Os parlamentares foram os únicos da Paraíba a assumir oficialmente seus posicionamentos após a votação. Veneziano declarou, em entrevista à CBN, que votaria favoravelmente à nomeação, argumentando que Messias atendia aos requisitos constitucionais. Ele previa um resultado apertado favorável, o que não ocorreu. Segundo a avaliação pública do senador, o voto declarado o aproxima do PT e do presidente Luiz Inácio Lula da Silva, de quem busca apoio para a reeleição ao Senado nas eleições de outubro.

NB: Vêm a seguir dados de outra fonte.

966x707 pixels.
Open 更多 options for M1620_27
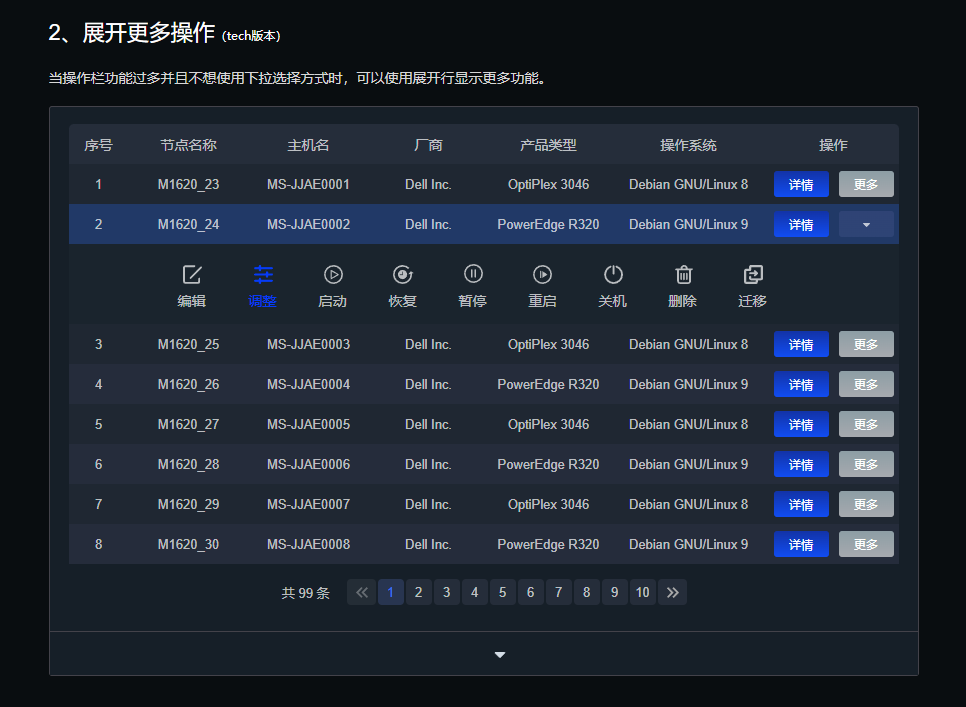tap(866, 425)
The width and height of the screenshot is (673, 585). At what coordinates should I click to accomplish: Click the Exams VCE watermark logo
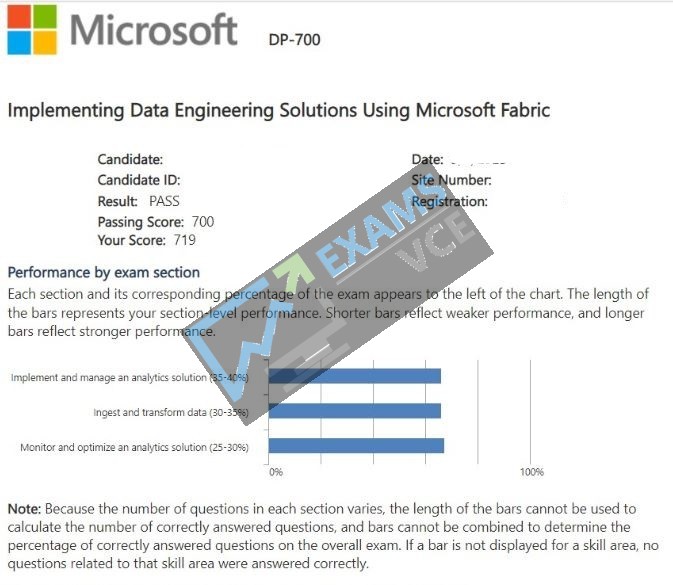(x=339, y=292)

Já Efraim Filho manteve posição contrária à indicação, também anunciada em entrevistas. O senador do PL criticou a escolha do governo como motivada por critérios ideológicos, discurso que ecoa as críticas de setores que acusam o STF de ativismo judicial. Ao reafirmar esse posicionamento, Efraim reforça sua ligação com o eleitorado mais alinhado à direita, incluindo eleitores que observam possíveis candidaturas ligadas à agenda bolsonarista visando 2026.

Em contextos de voto secreto, a decisão de revelar publicamente o sentido da escolha acabou produzindo benefícios políticos para ambos, ainda que em campos opostos do espectro político. A visibilidade adquirida por assumir o voto foi destacada como um ganho estratégico na atual conjuntura polarizada.

Daniella Ribeiro opta por não se manifestar

A senadora Daniella Ribeiro preferiu não divulgar seu voto. A assessoria informou, antes e após a sessão, que a parlamentar manteria silêncio a respeito da votação, postura que foi descrita como um direito legítimo e de sua autonomia. Daniella tem relações próximas tanto ao governo federal, que indicou Messias, quanto ao presidente do Senado, Davi Alcolumbre, que se posicionou contra a nomeação.

Politicamente, o silêncio pode gerar desconforto entre setores que esperavam uma sinalização clara. Após o resultado, lideranças petistas de corrente mais ideológica passaram a pressionar por uma declaração da senadora, interpretando a ausência de posicionamento como possível distanciamento do governo Lula. O PT já declarou apoio à reeleição de Lucas Ribeiro (PP) ao governo do estado, mas outras definições continuam em aberto.

Enquanto Efraim e Veneziano colhem repercussão por terem exposto seus votos, a escolha de não se manifestar também provoca articulações e cobranças internas nos bastidores políticos.